Lo miré con firmeza, sin arrugarme. El momento pasó. Pompeyo respiró hondo. Yo también.

– Tienes coraje, Sabueso.

– Tengo derechos, Magno. Soy un ciudadano. Y ésta es mi casa.

– Y éste es mi primo. -Bajó la vista, tensó la mandíbula y miró al guardia que había en la puerta del estudio-. ¡Tú! Di a tus compañeros que salgan. Venid todos al patio.

– Pero Magno, aquí hay un hombre con un puñal a los pies.

– Y una chica preciosa en los brazos -añadió una voz burlona.

– ¡Idiotas! A Numerio no lo han matado con un puñal. Eso está claro. Venid aquí y dejad en paz a la familia del Sabueso. -Pompeyo suspiró y me dije que lo peor ya había pasado.

– Gracias, Magno.

Hizo una mueca, como si le disgustara su propia moderación.

– Podrías demostrar tu gratitud ofreciéndome algo para beber.

– Por supuesto. Diana, busca a Mopso y dile que traiga vino. -Diana miró a Davo, luego a mí, y entró en la casa-. Tú también, Davo -dije-. Entra en casa.

– Pero suegro, ¿no quieres que me quede para explicar…?

– No -lo interrumpí, tajante-. Quiero que vayas con Diana. Cuida de Bethesda y Aulo.

– ¡Si sabe algo, que se quede! -exclamó Pompeyo. Miró a Davo de arriba abajo-. Yo a ti te conozco. Claro, hombre. Ahora me acuerdo. Tú eres el que presté a Gordiano hace un par de anos para que guardara su casa mientras él hacía un trabajo para mí en la vía Apia. Pero, por lo que recuerdo, lo que más guardaste fue a su hija. Yo te habría arrancado primero la piel y luego la cabeza. Pero Gordiano te quería, así que dejé que te quedaras y aquí estás. ¿Qué sabes de esto?

Vi que Davo palidecía. Pompeyo le había hablado como se habla a los esclavos y Davo contestó servilmente, respondiendo a una antigua costumbre. Bajó los ojos.

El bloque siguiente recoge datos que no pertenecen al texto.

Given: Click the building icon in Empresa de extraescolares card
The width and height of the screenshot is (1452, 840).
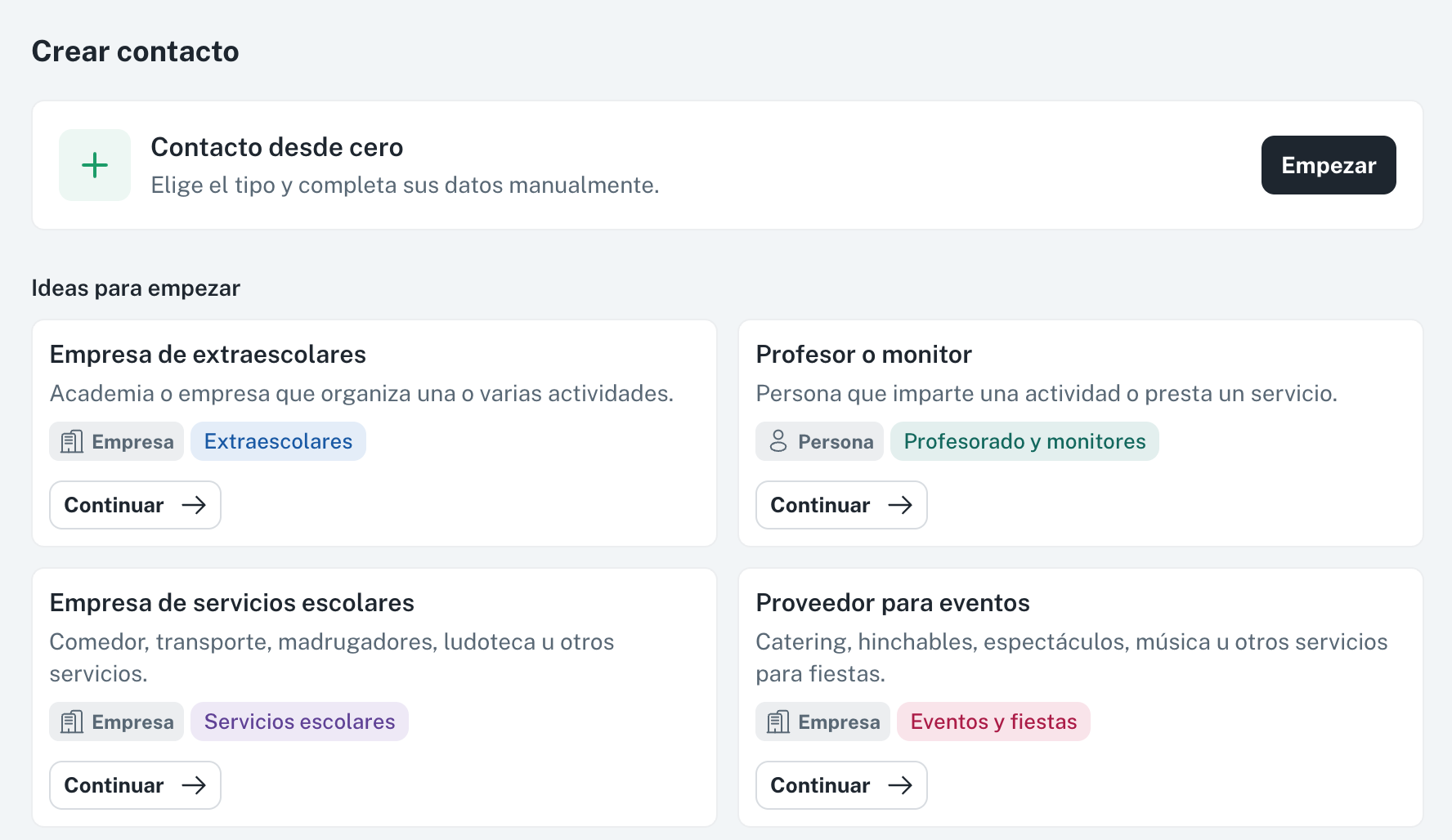Looking at the screenshot, I should (72, 442).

– Sucedió tal como dice mi suegro, Magno. No hubo gritos ni voces. Nadie oyó pasos ni nada parecido. El asesino entró y salió en silencio. Lo primero que oí fue el grito de mi suegro, y vine corriendo.

Pompeyo me miró.

– ¿Cómo lo encontraste?

– Lo dejé solo en el patio mientras iba al estudio un momento…

– ¿Sólo un momento?

Me encogí de hombros y miré al difunto.